Cash ratio- Calculated as total cash and cash equivalents/ current liabilities.
Analysis can be done in two ways-
Internal Analysis- We compare the ratios for the company across different years
External Analysis- We compare the ratios to the industry average
We are provided with only two years data of the company and when we do an internal analysis with these two years, we find no significant difference- current ratio has marginally increased, quick ratio and cash ratio have slightly decreased. However, when we compare the ratios to the industry average we find that both current ratio and quick ratio are lower than those of the industry averages. The company should try to improve its current ratio to around 2.7 and quick ratio to around 1.

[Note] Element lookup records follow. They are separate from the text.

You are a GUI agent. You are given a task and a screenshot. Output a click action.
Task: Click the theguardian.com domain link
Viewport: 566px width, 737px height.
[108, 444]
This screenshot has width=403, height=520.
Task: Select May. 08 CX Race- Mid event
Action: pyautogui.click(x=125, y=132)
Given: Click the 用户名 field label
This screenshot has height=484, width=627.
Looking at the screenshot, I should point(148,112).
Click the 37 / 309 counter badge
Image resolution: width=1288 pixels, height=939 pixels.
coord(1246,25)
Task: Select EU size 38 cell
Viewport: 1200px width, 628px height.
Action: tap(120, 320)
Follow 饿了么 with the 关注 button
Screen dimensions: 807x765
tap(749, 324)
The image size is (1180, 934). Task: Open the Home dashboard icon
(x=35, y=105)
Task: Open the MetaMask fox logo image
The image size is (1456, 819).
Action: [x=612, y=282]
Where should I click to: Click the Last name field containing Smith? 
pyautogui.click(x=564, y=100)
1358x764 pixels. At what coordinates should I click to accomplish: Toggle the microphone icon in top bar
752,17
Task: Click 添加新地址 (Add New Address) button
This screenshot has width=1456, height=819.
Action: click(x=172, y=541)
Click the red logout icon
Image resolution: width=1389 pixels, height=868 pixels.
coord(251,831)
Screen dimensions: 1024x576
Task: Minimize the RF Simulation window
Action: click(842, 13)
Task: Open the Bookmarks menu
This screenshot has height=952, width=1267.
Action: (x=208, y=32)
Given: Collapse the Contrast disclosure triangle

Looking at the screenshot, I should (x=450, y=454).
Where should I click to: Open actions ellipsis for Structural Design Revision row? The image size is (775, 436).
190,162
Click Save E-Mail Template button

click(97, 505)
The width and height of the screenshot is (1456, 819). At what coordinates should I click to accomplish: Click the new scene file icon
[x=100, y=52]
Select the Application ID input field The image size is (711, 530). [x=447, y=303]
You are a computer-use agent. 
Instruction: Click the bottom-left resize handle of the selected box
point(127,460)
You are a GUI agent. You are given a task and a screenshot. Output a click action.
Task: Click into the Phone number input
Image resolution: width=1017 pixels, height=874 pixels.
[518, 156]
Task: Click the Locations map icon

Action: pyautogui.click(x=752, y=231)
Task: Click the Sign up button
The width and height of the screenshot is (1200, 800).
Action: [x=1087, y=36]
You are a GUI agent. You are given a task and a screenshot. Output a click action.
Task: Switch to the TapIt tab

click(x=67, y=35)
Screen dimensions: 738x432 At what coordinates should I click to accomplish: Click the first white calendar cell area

If we look at the DSO cycle, we find that the company’s sales are converted to cash in 37-38 days compared to 32 days in the industry. Similarly, Inventory cycle shows that company’s inventory is converted to finished good in 90-95 days range compared to 52 days in the industry. Company needs to improve in both these. We are however unable to determine creditor cycle as raw material cost is not given. Thus we can not find the Cash Cycle.